===== Eingabe =====
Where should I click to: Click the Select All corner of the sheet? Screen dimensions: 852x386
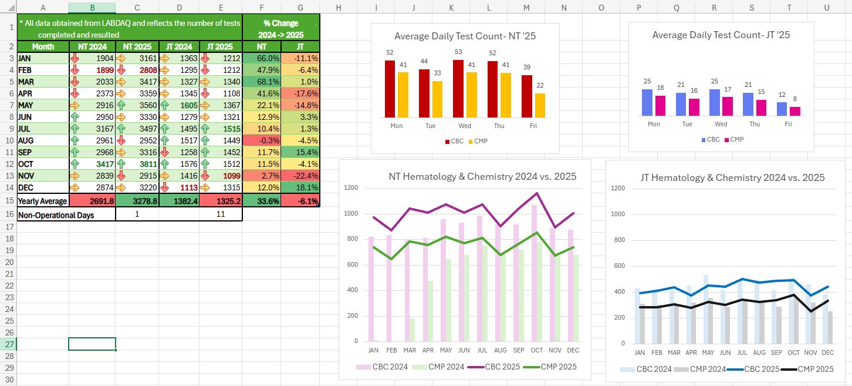[x=8, y=7]
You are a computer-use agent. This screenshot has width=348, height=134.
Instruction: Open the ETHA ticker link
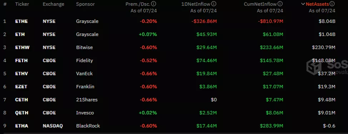[x=21, y=126]
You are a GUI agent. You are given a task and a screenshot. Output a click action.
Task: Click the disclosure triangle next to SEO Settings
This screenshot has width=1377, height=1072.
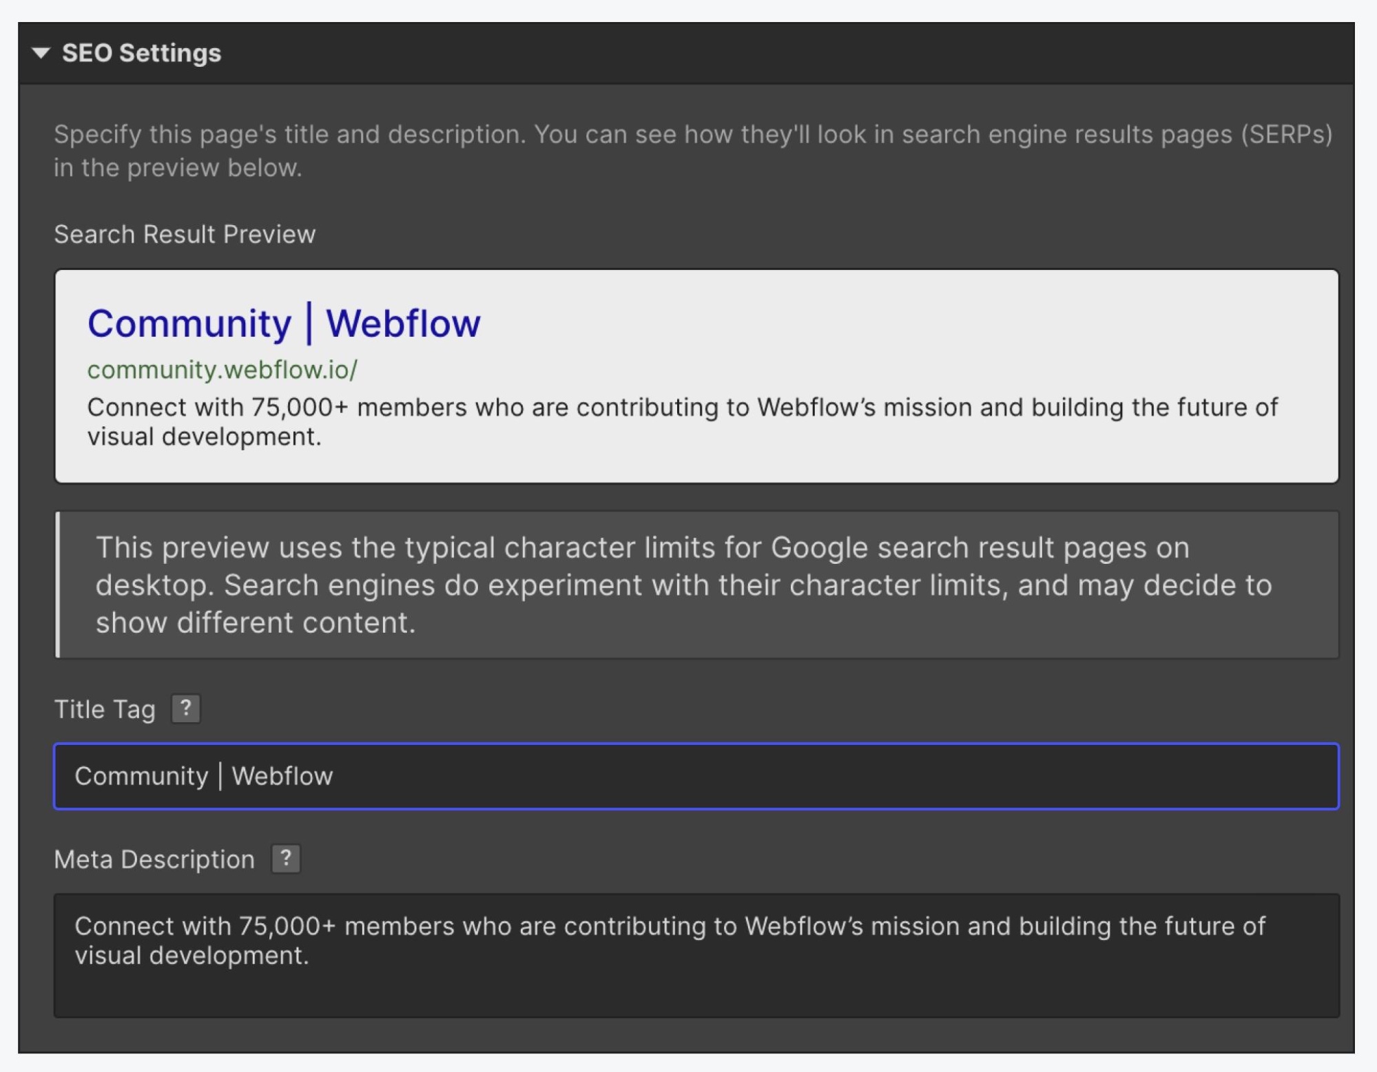point(41,52)
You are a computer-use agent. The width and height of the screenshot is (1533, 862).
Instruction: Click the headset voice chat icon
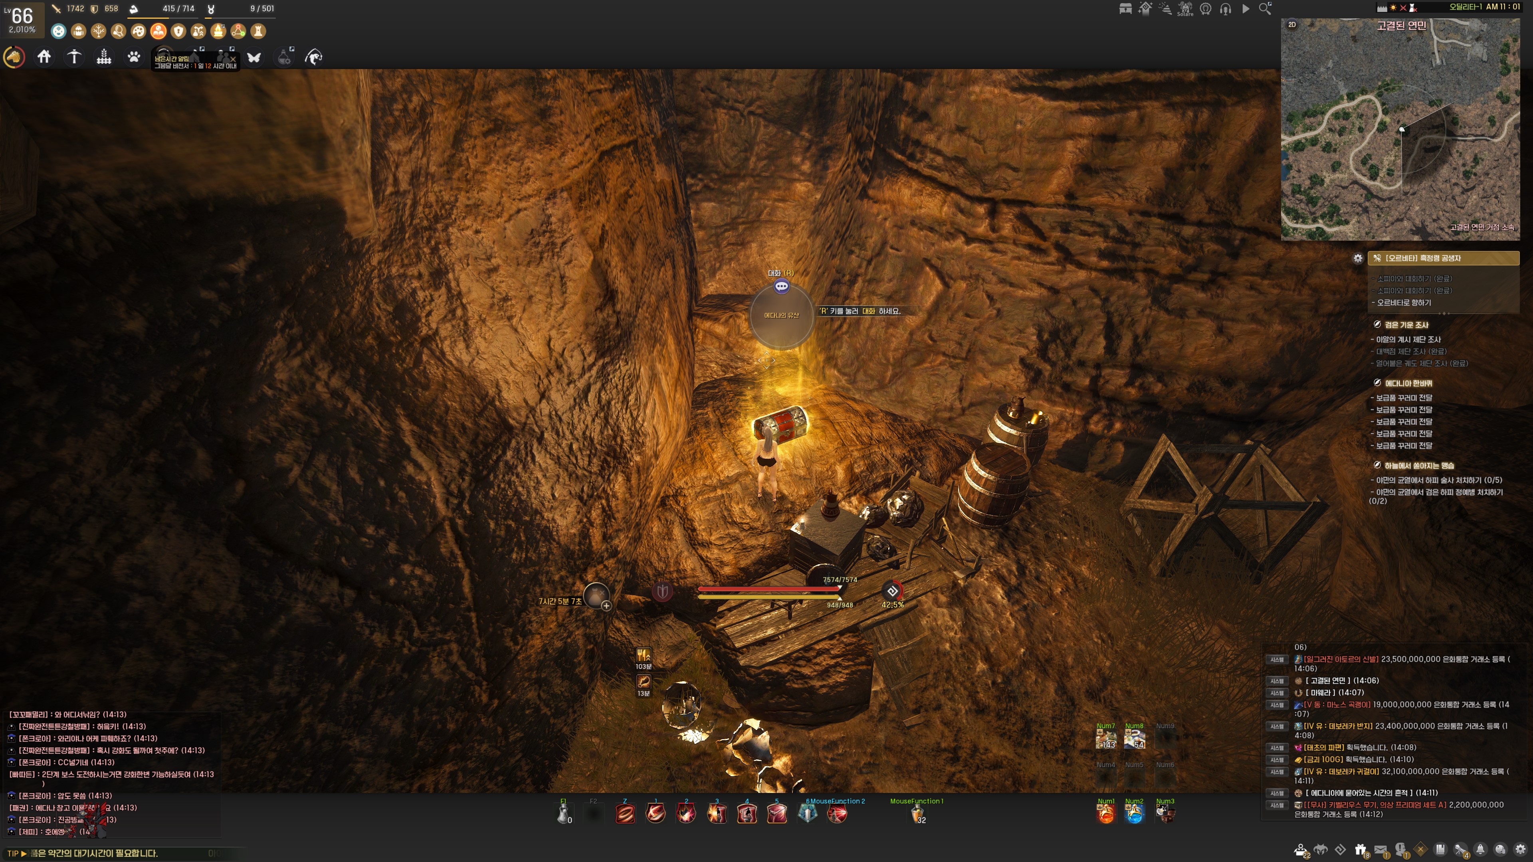point(1225,9)
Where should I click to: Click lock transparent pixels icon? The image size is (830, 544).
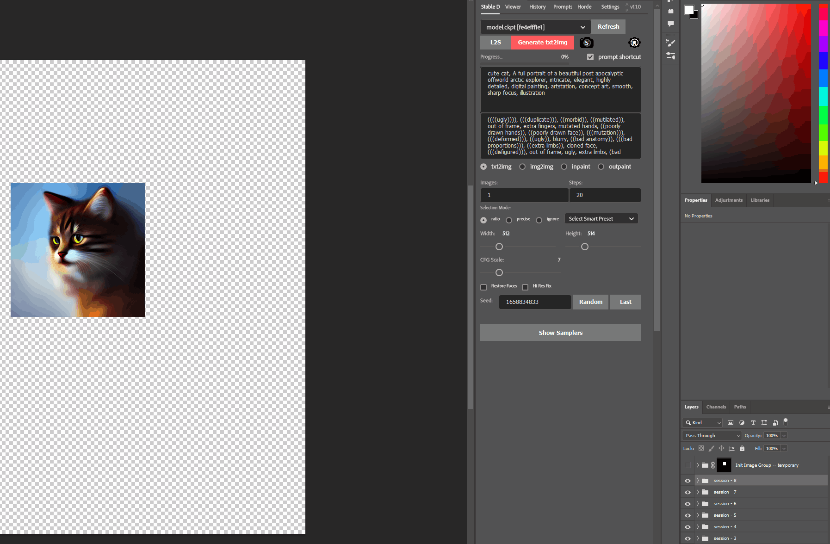701,448
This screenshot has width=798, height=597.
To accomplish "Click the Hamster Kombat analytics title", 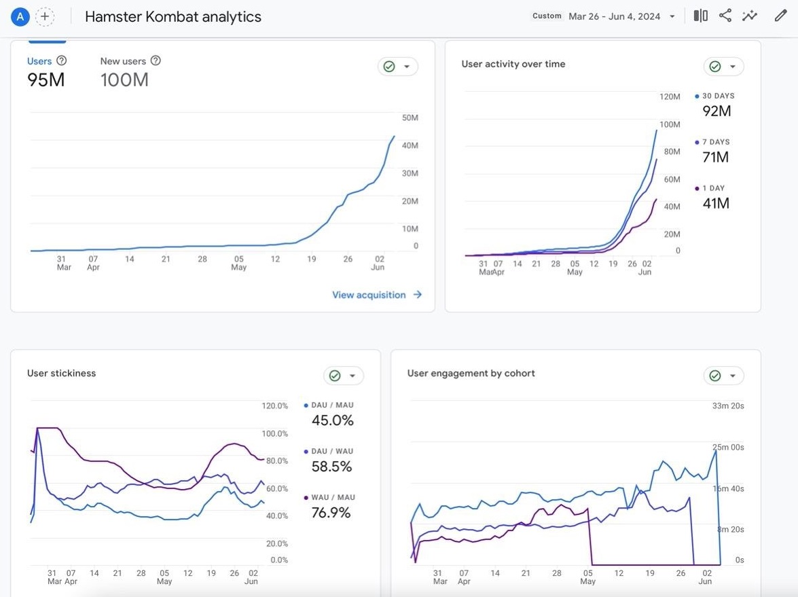I will 173,17.
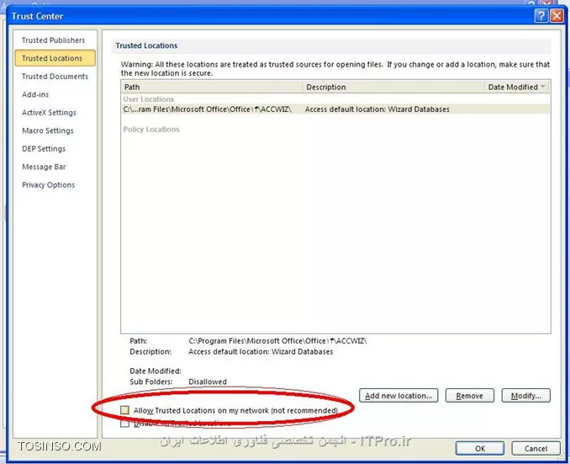Close the Trust Center dialog

click(x=556, y=16)
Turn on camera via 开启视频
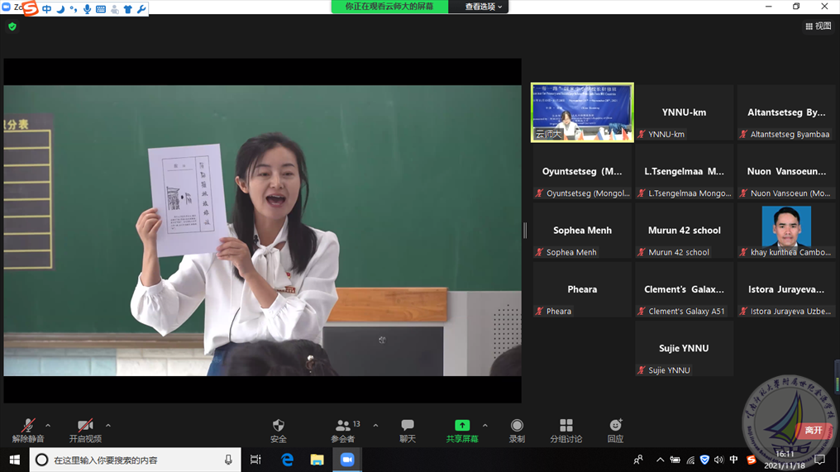Viewport: 840px width, 472px height. [85, 430]
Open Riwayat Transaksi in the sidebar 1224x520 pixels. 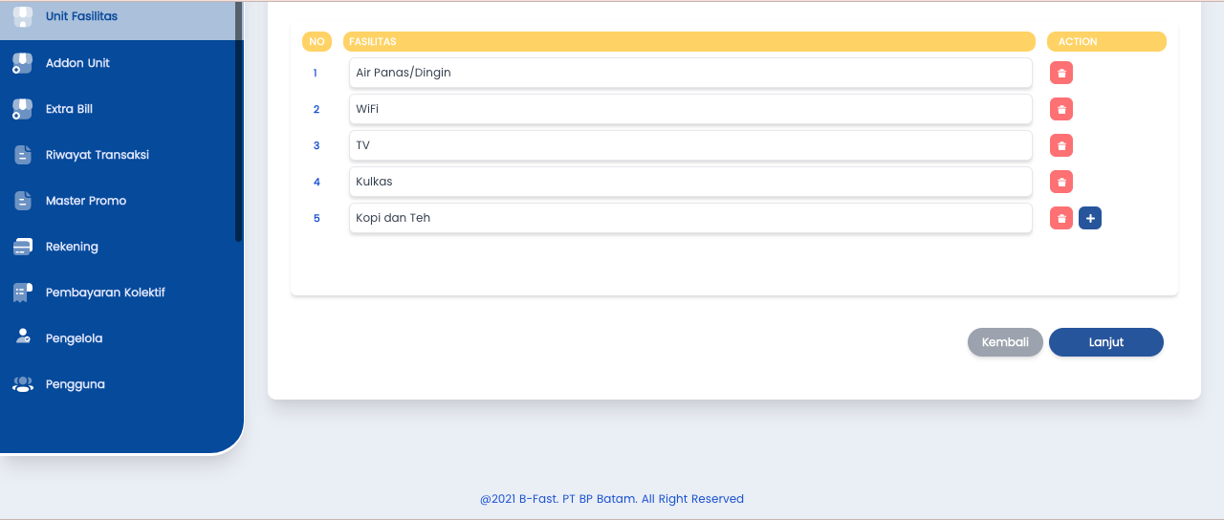click(x=97, y=155)
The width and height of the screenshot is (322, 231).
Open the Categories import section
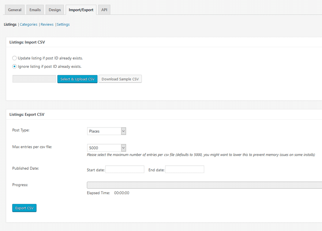[28, 24]
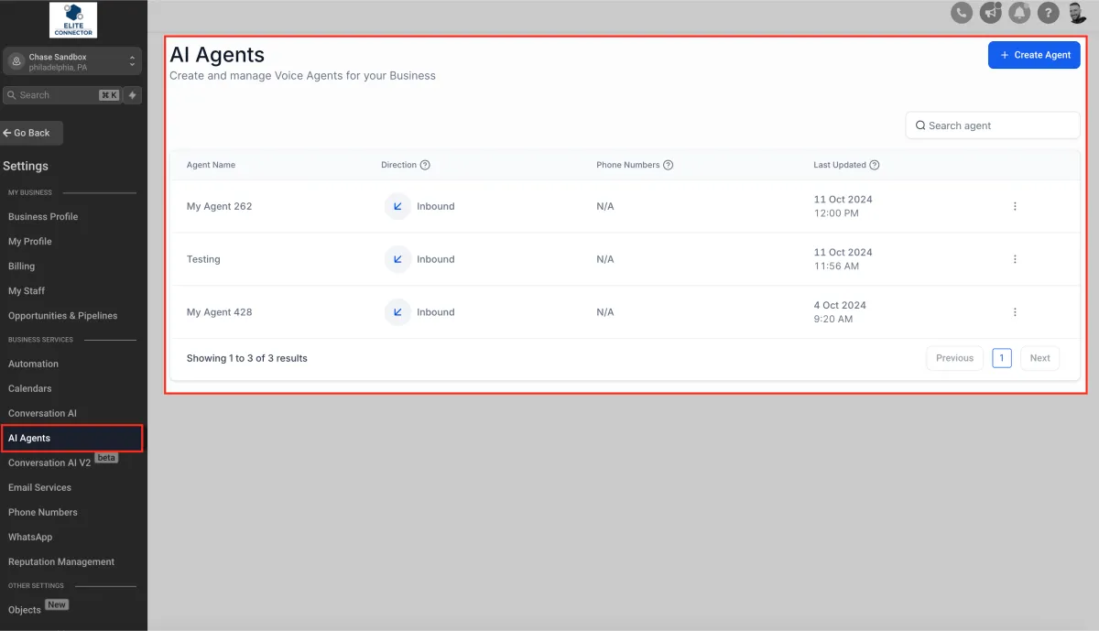
Task: Click the phone dialer icon in top bar
Action: [x=961, y=13]
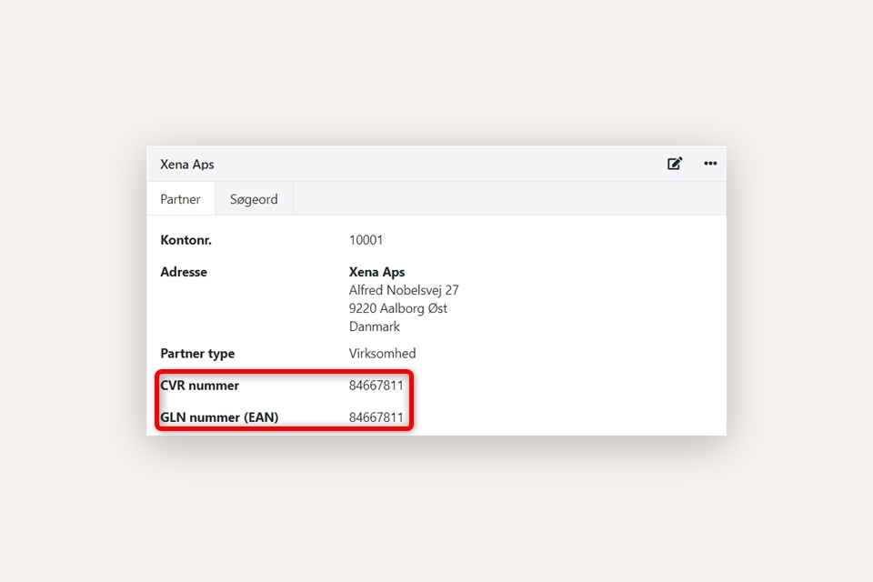Click the GLN nummer (EAN) label
Screen dimensions: 873x582
pos(219,417)
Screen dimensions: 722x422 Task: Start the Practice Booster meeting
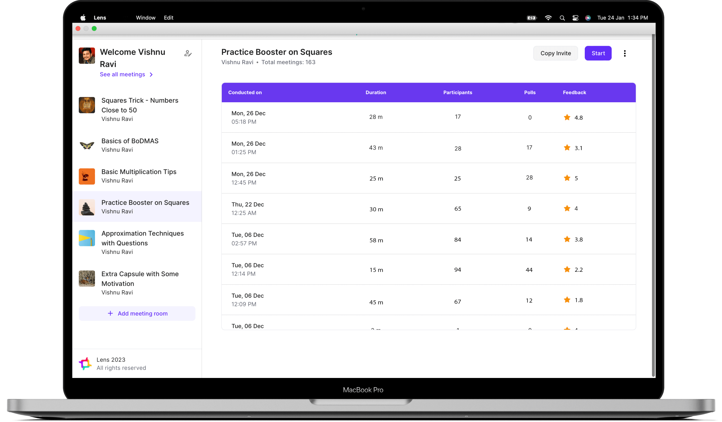[598, 53]
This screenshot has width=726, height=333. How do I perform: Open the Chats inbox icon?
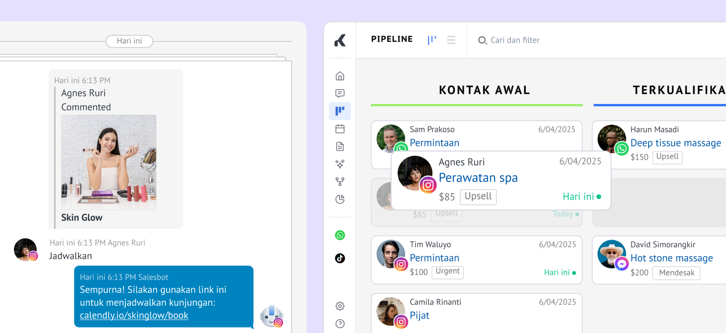pos(340,93)
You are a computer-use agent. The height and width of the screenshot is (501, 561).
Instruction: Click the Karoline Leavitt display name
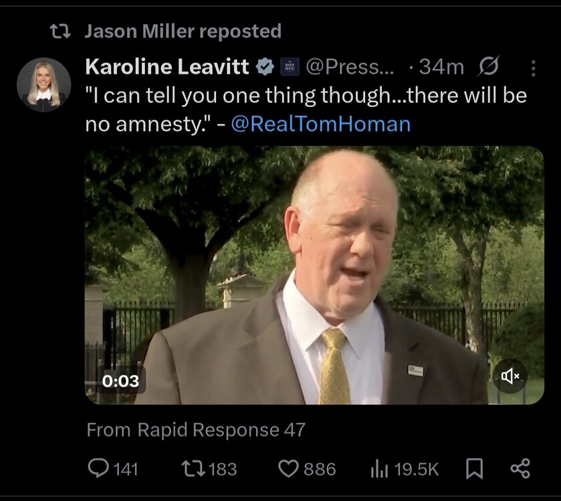[167, 66]
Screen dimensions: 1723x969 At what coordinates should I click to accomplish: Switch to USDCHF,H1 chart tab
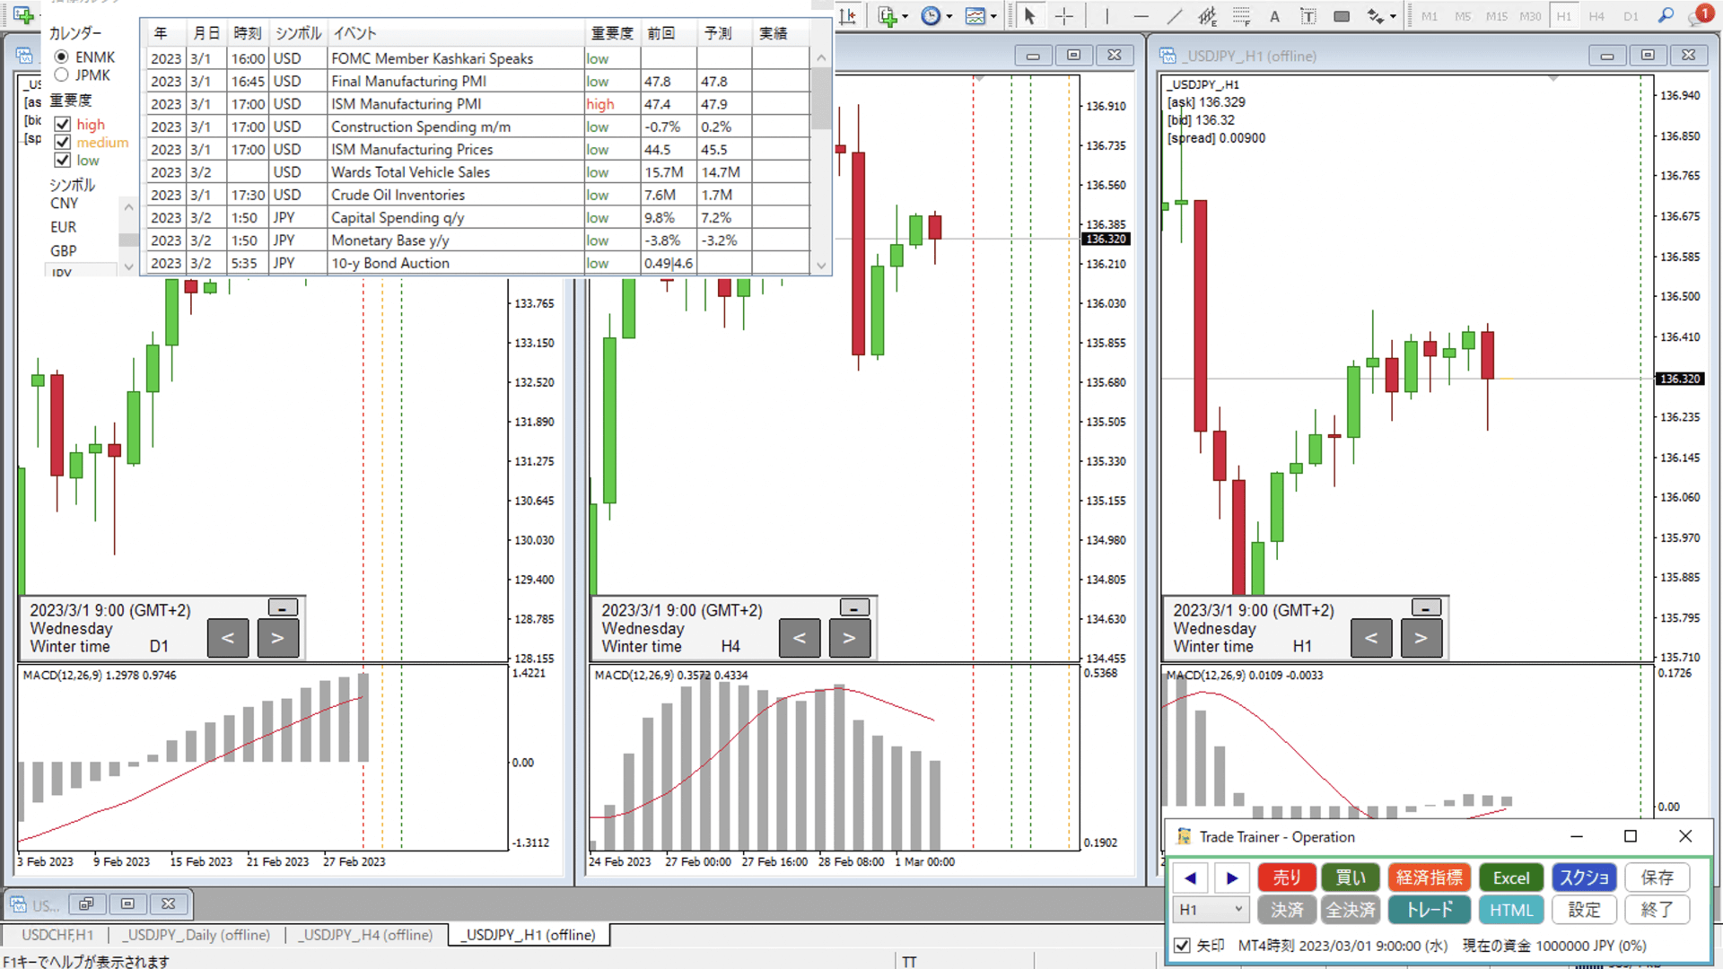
=====
§ Aufgabe: Schreibe die Zeilen oben vom Anfang bis einschließlich der Zeile mit "point(1225,9)" als nummerierte Liste um und lass Leerzeilen weg. Die Bilder gehören nicht in die Antwort.

§ Lösung:
1. Where should I click to: Click the Select All corner of the sheet? Screen dimensions: 852x386
2. [x=8, y=7]
3. You are a computer-use agent. This screenshot has width=348, height=134.
4. Instruction: Open the ETHA ticker link
5. [x=21, y=126]
6. You are a GUI agent. You are given a task and a screenshot. Output a click action.
7. Task: Click the disclosure triangle next to SEO Settings
8. This screenshot has width=1377, height=1072.
9. point(41,52)
10. You are a computer-use agent. The width and height of the screenshot is (1533, 862).
11. Instruction: Click the headset voice chat icon
12. point(1225,9)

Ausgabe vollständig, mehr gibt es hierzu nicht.